Diese Woche war wirklich zum Haare raufen: Erst düpiert US-Präsident Donald Trump seine Kollegen vom G7-Gipfel über Twitter, um sich dann mit einem der schlimmsten Diktatoren unserer Zeit zu inszenieren, der aktuell rund 200.000 seiner Landsleute in Straflagern verrotten lässt, von den jährlich über 100 vollzogenen Hinrichtungen ganz zu schweigen. Nach einem Tag relativer politischer Ruhe beginnt in Russland die Fußballweltmeisterschaft, die dem Despoten Wladimir Putin als formidable Weltbühne zur Selbstdarstellung dient, ohne dass sich darüber irgendjemand ernsthaft aufregt. Währenddessen wirkt das völlig überflüssige Treffen der beiden deutschen Kicker Mesut Özil und Ilkay Gündogan mit dem türkischen Präsidenten Recep Tayyip Erdogan nach, der das Quartett infernale komplettiert. Ist die Welt international schon ziemlich aus den Fugen, mühen sich auch noch auf nationaler Ebene CDU und CSU in Berlin, die ziemlich mühsam zustande gekommene Koalition in Schutt und Asche zu legen. Und auf Landesebene stellt die rot-rot-grüne Regierungsmehrheit ein mehr als merkwürdiges Demokratieverständnis zur Schau, indem sie nach wie vor den Flughafen Tegel versenken will, gegen den erklärten Willen einer Mehrheit der Berliner.
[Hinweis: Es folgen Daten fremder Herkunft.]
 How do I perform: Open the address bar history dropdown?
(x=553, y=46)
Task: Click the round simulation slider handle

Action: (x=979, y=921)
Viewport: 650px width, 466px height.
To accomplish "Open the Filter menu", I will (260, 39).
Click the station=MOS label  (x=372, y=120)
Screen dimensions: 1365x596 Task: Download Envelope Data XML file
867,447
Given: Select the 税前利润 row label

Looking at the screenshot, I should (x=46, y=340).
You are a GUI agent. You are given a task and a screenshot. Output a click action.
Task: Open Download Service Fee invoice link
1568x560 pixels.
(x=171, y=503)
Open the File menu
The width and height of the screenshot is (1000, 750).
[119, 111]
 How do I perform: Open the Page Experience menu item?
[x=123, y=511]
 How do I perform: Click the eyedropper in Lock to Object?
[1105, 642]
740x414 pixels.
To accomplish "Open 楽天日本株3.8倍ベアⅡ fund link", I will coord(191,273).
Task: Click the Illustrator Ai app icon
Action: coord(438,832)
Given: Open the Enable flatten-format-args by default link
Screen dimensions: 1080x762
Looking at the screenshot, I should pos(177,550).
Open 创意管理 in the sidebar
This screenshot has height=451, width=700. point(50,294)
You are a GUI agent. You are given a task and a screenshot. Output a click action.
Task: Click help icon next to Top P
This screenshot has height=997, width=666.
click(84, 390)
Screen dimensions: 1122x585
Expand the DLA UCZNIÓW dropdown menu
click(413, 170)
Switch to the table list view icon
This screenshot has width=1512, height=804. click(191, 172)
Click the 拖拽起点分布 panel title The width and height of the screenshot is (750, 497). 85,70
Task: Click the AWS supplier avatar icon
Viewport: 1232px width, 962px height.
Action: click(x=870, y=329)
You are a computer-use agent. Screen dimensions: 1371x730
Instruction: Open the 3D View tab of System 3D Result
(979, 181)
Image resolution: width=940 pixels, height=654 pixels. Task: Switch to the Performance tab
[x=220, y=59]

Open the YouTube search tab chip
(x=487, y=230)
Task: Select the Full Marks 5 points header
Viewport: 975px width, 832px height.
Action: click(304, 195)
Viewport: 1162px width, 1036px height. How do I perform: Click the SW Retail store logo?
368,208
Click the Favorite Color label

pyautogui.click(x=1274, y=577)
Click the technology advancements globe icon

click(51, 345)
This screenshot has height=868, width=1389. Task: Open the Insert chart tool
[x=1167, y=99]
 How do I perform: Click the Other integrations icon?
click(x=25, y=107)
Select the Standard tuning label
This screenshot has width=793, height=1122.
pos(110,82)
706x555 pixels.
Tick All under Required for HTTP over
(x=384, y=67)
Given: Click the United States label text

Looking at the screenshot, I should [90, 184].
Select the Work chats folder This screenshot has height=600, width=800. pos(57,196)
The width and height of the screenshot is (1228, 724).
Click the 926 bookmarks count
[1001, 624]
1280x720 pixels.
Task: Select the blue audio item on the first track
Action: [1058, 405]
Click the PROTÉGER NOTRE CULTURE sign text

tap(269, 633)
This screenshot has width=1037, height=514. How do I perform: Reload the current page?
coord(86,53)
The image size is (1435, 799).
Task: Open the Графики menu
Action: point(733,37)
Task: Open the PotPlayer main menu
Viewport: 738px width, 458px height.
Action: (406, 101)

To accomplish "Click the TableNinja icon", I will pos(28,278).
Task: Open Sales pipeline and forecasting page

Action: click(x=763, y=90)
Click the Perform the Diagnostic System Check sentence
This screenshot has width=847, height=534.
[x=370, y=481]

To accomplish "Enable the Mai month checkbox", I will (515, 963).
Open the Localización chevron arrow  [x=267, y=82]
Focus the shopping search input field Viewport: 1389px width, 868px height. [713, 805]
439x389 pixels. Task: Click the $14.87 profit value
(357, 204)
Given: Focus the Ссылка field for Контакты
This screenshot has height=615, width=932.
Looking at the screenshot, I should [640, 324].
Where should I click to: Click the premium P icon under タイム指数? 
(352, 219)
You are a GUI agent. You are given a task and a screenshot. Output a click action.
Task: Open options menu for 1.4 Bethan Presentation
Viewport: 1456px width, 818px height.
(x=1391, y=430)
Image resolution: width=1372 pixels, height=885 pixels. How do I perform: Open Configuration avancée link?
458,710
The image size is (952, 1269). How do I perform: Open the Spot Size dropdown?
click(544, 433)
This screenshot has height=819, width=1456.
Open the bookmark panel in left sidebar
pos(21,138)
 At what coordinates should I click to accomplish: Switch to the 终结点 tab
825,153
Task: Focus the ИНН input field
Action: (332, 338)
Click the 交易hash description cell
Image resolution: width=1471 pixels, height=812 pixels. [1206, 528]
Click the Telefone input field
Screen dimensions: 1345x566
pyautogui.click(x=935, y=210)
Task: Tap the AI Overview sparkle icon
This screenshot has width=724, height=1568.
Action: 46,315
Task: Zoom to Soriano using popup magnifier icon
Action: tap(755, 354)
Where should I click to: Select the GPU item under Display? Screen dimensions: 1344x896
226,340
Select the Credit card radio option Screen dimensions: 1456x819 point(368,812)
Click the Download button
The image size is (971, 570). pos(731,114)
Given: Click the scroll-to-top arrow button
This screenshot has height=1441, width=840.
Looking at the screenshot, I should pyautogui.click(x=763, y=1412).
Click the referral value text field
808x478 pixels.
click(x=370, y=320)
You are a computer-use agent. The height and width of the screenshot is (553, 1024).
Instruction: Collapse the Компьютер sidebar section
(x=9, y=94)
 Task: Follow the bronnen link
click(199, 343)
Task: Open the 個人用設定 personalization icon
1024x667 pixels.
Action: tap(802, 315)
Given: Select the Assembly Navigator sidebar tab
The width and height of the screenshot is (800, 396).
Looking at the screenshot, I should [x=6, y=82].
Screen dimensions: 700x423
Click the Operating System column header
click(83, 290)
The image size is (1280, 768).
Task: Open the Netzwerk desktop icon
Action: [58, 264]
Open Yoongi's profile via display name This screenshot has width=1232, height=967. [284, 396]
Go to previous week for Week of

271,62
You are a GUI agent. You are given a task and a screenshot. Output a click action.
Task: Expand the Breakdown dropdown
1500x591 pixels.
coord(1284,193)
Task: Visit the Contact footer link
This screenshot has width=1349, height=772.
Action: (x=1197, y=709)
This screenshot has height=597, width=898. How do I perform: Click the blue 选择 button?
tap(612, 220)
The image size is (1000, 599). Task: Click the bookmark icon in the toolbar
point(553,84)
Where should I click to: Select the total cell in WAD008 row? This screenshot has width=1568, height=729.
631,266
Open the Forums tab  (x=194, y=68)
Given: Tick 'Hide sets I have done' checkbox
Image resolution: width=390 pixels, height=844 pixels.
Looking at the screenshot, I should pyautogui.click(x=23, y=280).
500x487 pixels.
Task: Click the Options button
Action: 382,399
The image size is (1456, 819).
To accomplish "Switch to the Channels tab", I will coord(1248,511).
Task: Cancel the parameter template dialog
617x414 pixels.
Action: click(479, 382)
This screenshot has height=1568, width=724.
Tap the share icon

Zu allem Unglück sterben dann auch noch zwei Kinder innerhalb von 24 Stunden auf den Straßen der Hauptstadt. Was soll ich sagen? Ich weiß so langsam nicht mehr, wie ich das alles meinen Enkelkindern erklären soll. Zum Ertragen ist es jedenfalls nicht.

Amt, aber glücklich

„Amt, aber glücklich“ heißt eine Rubrik im Tagesspiegel Checkpoint, in dem Chefredakteur Lorenz Maroldt und seine Kollegen anlassbezogen immer wieder Fälle aufgreifen, die nicht in das vermeintliche Berliner Ämterchaos passen. Opa hat heute eine, nein, gleich zwei diesbezügliche neue Geschichten beizutragen. Also, zunächst geht es um ein Thema, das die Gemüter der Anwohner der Baseler Straße auf beiden Seiten der Finckensteinallee in den letzten zwei Wochen ziemlich erhitze. Seit dem 14. Mai nämlich war das Stück der Baseler Straße zwischen Altdorfer Straße und Finckensteinallee Einbahnstraße, auf der weder links noch rechts geparkt werden durfte. Das bedeute, dass die Parkplatzsuche in den Abendstunden zur Geduldsprobe wurde, was wiederum zur Folge hatte, dass die Reaktionen der Anwohner beim Bezirksamt Steglitz-Zehlendorf immer unfreundlicher wurden. Auch Opa hat sich an das Amt gewandt und nachgefragt, ob die absoluten Halteverbote auf beiden Seiten der Straße denn wirklich sein müssten. Und, man mag es kaum glauben: Bereits einen Tag später klingelte Opas Telefon und ein Mitarbeiter des Tiefbauamtes war am anderen Ende der Leitung. Er erklärte mir verständlich und nachvollziehbar, wie es überhaupt zu der Regelung gekommen war und warum es so lange gedauert hat, bis die Maßnahme – eben nur durch eine Anordnung der oberen Verkehrsbehörde – wieder rückgängig gemacht werden konnte. Jedenfalls verkündete er mir stolz: „Die Schilder werden gerade abgebaut.“ Und dann lobte er mich auch noch, weil ich offensichtlich der einzige Anwohner war, dessen Kommunikation im Ton dem üblichen mitteleuropäischen Standard entsprochen hatte. Das alles erzählte ich natürlich meiner ältesten Tochter, als die mich kurze Zeit später anrief. Als ich mit meiner Schilderung fertig war, fügte sie Geschichte zwei hinzu: Sie hatte, so berichtete sie, kurzfristig einen Online-Termin für eine Ausweisverlängerung gemacht, bzw. machen können, muss man wohl angesichts anderer Wahrnehmungen sagen. Dieser Termin wurde dann nicht nur pünktlich eingehalten, sondern alles lief auch noch freundlich und ausgesprochen service-, sprich bürgerorientiert ab, so dass meine Tochter ebenfalls nur voll des Lobes war. Was soll ich sagen? Irgendwie habe ich den Verdacht, dass die Ämter doch besser sind als ihr Ruf. Oder es ist noch viel einfacher: Wie man in den Wald hineinruft, so schallt es wieder hinaus.

War über zwei Wochen parkfreie Zone: Die Baseler Straße zwischen Altdorfer Straße und Finckensteinallee:. Jetzt darf dort wieder geparkt werden.